[WORK TASK] Print out the entries below with no edits.

********

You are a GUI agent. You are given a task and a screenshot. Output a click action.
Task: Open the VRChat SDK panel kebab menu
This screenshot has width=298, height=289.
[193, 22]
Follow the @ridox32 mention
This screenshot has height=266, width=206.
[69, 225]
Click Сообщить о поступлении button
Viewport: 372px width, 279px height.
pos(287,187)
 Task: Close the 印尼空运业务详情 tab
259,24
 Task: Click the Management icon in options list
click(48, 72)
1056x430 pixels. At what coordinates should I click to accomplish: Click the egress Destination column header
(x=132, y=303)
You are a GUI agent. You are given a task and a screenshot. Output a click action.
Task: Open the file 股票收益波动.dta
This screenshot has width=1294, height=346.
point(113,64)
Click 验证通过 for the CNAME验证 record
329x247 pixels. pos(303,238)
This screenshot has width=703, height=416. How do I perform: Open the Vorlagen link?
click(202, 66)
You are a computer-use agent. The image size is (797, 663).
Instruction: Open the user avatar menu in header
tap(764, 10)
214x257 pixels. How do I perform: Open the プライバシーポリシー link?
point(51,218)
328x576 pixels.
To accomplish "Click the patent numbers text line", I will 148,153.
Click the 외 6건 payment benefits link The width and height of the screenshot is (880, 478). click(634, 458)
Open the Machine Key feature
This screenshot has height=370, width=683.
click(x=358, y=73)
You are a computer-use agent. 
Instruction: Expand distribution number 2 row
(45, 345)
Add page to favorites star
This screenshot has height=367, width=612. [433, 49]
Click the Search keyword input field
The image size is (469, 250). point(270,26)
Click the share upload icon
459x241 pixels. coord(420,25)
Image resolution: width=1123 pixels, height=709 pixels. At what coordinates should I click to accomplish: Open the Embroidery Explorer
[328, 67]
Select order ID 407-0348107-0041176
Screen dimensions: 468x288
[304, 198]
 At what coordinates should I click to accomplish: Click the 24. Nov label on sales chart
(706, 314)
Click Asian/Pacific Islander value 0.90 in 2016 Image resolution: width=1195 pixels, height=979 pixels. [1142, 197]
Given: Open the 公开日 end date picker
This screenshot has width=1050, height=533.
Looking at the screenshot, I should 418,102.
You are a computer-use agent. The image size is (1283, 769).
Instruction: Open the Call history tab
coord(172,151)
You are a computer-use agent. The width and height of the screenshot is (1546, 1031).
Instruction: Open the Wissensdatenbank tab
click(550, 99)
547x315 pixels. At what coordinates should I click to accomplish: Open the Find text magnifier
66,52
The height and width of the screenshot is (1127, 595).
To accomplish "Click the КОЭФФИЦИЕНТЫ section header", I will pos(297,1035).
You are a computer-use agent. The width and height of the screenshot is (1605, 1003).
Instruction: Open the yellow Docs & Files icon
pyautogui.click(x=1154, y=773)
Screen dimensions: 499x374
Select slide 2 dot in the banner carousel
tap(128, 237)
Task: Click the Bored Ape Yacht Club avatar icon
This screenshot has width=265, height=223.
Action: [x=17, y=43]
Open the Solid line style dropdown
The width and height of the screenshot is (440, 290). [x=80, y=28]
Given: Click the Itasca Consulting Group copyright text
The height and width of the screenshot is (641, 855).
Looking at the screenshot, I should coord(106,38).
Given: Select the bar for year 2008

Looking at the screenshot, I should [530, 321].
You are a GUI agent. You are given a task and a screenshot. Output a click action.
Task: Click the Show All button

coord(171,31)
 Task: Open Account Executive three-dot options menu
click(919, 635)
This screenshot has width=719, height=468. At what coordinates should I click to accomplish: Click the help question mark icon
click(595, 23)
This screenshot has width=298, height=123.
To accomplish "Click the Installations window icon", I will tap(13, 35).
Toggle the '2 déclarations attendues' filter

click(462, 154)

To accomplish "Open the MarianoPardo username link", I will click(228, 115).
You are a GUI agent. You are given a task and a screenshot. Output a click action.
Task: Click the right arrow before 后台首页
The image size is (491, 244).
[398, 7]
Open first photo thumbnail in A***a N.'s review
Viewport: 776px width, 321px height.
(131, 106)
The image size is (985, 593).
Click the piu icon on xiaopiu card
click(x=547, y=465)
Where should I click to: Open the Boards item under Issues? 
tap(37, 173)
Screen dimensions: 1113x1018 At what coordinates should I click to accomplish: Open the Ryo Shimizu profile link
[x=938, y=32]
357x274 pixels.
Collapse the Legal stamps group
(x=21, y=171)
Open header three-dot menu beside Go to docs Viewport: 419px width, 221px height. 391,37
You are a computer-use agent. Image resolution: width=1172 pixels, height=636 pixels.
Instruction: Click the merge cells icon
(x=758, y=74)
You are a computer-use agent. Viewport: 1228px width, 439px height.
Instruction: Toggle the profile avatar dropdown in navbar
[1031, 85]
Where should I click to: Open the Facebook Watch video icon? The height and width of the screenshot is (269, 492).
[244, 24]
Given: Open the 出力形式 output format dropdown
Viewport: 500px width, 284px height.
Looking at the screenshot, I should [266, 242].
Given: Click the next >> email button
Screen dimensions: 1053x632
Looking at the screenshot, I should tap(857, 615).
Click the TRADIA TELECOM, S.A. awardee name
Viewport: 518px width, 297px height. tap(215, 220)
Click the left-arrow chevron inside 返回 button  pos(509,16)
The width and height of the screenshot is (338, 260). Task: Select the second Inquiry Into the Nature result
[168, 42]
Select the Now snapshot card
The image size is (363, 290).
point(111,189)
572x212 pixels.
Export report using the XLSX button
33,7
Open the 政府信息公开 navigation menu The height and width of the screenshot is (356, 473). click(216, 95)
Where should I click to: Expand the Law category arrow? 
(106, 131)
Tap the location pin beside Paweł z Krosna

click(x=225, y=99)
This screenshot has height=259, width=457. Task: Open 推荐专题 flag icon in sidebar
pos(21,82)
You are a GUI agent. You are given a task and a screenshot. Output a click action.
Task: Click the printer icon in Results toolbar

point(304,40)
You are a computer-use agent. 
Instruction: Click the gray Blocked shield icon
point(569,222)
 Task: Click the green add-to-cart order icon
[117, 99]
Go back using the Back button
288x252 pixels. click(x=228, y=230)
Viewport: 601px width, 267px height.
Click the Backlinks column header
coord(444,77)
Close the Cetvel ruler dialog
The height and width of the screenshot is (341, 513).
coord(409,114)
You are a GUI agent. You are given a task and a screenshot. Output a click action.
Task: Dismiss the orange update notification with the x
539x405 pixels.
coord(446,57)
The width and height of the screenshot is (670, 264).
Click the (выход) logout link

********

[RESULT OF THIS TASK]
You are a GUI agent. You are given a task and a screenshot. Output a click action.
Task: Open the VRChat SDK panel kebab menu
This screenshot has width=298, height=289.
[193, 22]
Follow the @ridox32 mention
This screenshot has height=266, width=206.
[69, 225]
Click Сообщить о поступлении button
Viewport: 372px width, 279px height.
pos(287,187)
 Task: Close the 印尼空运业务详情 tab
259,24
 Task: Click the Management icon in options list
click(48, 72)
1056x430 pixels. At what coordinates should I click to accomplish: Click the egress Destination column header
(x=132, y=303)
You are a GUI agent. You are given a task and a screenshot. Output a click action.
Task: Open the file 股票收益波动.dta
This screenshot has width=1294, height=346.
point(113,64)
Click 验证通过 for the CNAME验证 record
329x247 pixels. pos(303,238)
This screenshot has width=703, height=416. How do I perform: Open the Vorlagen link?
click(202, 66)
You are a computer-use agent. The image size is (797, 663).
Instruction: Open the user avatar menu in header
tap(764, 10)
214x257 pixels. How do I perform: Open the プライバシーポリシー link?
point(51,218)
328x576 pixels.
To accomplish "Click the patent numbers text line", I will 148,153.
Click the 외 6건 payment benefits link The width and height of the screenshot is (880, 478). click(634, 458)
Open the Machine Key feature
This screenshot has height=370, width=683.
click(x=358, y=73)
You are a computer-use agent. 
Instruction: Expand distribution number 2 row
(45, 345)
Add page to favorites star
This screenshot has height=367, width=612. [433, 49]
Click the Search keyword input field
The image size is (469, 250). point(270,26)
Click the share upload icon
459x241 pixels. coord(420,25)
Image resolution: width=1123 pixels, height=709 pixels. At what coordinates should I click to accomplish: Open the Embroidery Explorer
[328, 67]
Select order ID 407-0348107-0041176
Screen dimensions: 468x288
[304, 198]
 At what coordinates should I click to accomplish: Click the 24. Nov label on sales chart
(706, 314)
Click Asian/Pacific Islander value 0.90 in 2016 Image resolution: width=1195 pixels, height=979 pixels. [1142, 197]
Given: Open the 公开日 end date picker
This screenshot has width=1050, height=533.
Looking at the screenshot, I should 418,102.
You are a computer-use agent. The image size is (1283, 769).
Instruction: Open the Call history tab
coord(172,151)
You are a computer-use agent. The width and height of the screenshot is (1546, 1031).
Instruction: Open the Wissensdatenbank tab
click(550, 99)
547x315 pixels. At what coordinates should I click to accomplish: Open the Find text magnifier
66,52
The height and width of the screenshot is (1127, 595).
To accomplish "Click the КОЭФФИЦИЕНТЫ section header", I will pos(297,1035).
You are a computer-use agent. The width and height of the screenshot is (1605, 1003).
Instruction: Open the yellow Docs & Files icon
pyautogui.click(x=1154, y=773)
Screen dimensions: 499x374
Select slide 2 dot in the banner carousel
tap(128, 237)
Task: Click the Bored Ape Yacht Club avatar icon
This screenshot has width=265, height=223.
Action: [x=17, y=43]
Open the Solid line style dropdown
The width and height of the screenshot is (440, 290). [x=80, y=28]
Given: Click the Itasca Consulting Group copyright text
The height and width of the screenshot is (641, 855).
Looking at the screenshot, I should coord(106,38).
Given: Select the bar for year 2008

Looking at the screenshot, I should [530, 321].
You are a GUI agent. You are given a task and a screenshot. Output a click action.
Task: Click the Show All button

coord(171,31)
 Task: Open Account Executive three-dot options menu
click(919, 635)
This screenshot has width=719, height=468. At what coordinates should I click to accomplish: Click the help question mark icon
click(595, 23)
This screenshot has width=298, height=123.
To accomplish "Click the Installations window icon", I will tap(13, 35).
Toggle the '2 déclarations attendues' filter

click(462, 154)

To accomplish "Open the MarianoPardo username link", I will click(228, 115).
You are a GUI agent. You are given a task and a screenshot. Output a click action.
Task: Click the right arrow before 后台首页
The image size is (491, 244).
[398, 7]
Open first photo thumbnail in A***a N.'s review
Viewport: 776px width, 321px height.
(131, 106)
The image size is (985, 593).
Click the piu icon on xiaopiu card
click(x=547, y=465)
Where should I click to: Open the Boards item under Issues? 
tap(37, 173)
Screen dimensions: 1113x1018 At what coordinates should I click to accomplish: Open the Ryo Shimizu profile link
[x=938, y=32]
357x274 pixels.
Collapse the Legal stamps group
(x=21, y=171)
Open header three-dot menu beside Go to docs Viewport: 419px width, 221px height. 391,37
You are a computer-use agent. Image resolution: width=1172 pixels, height=636 pixels.
Instruction: Click the merge cells icon
(x=758, y=74)
You are a computer-use agent. Viewport: 1228px width, 439px height.
Instruction: Toggle the profile avatar dropdown in navbar
[1031, 85]
Where should I click to: Open the Facebook Watch video icon? The height and width of the screenshot is (269, 492).
[244, 24]
Given: Open the 出力形式 output format dropdown
Viewport: 500px width, 284px height.
Looking at the screenshot, I should [266, 242].
Given: Click the next >> email button
Screen dimensions: 1053x632
Looking at the screenshot, I should tap(857, 615).
Click the TRADIA TELECOM, S.A. awardee name
Viewport: 518px width, 297px height. tap(215, 220)
Click the left-arrow chevron inside 返回 button  pos(509,16)
The width and height of the screenshot is (338, 260). Task: Select the second Inquiry Into the Nature result
[168, 42]
Select the Now snapshot card
The image size is (363, 290).
point(111,189)
572x212 pixels.
Export report using the XLSX button
33,7
Open the 政府信息公开 navigation menu The height and width of the screenshot is (356, 473). click(216, 95)
Where should I click to: Expand the Law category arrow? 
(106, 131)
Tap the location pin beside Paweł z Krosna

click(x=225, y=99)
This screenshot has height=259, width=457. Task: Open 推荐专题 flag icon in sidebar
pos(21,82)
You are a GUI agent. You are given a task and a screenshot. Output a click action.
Task: Click the printer icon in Results toolbar

point(304,40)
You are a computer-use agent. 
Instruction: Click the gray Blocked shield icon
point(569,222)
 Task: Click the green add-to-cart order icon
[117, 99]
Go back using the Back button
288x252 pixels. click(x=228, y=230)
Viewport: 601px width, 267px height.
Click the Backlinks column header
coord(444,77)
Close the Cetvel ruler dialog
The height and width of the screenshot is (341, 513).
coord(409,114)
You are a GUI agent. You are given a task and a screenshot. Output a click action.
Task: Dismiss the orange update notification with the x
539x405 pixels.
coord(446,57)
The width and height of the screenshot is (670, 264).
Click the (выход) logout link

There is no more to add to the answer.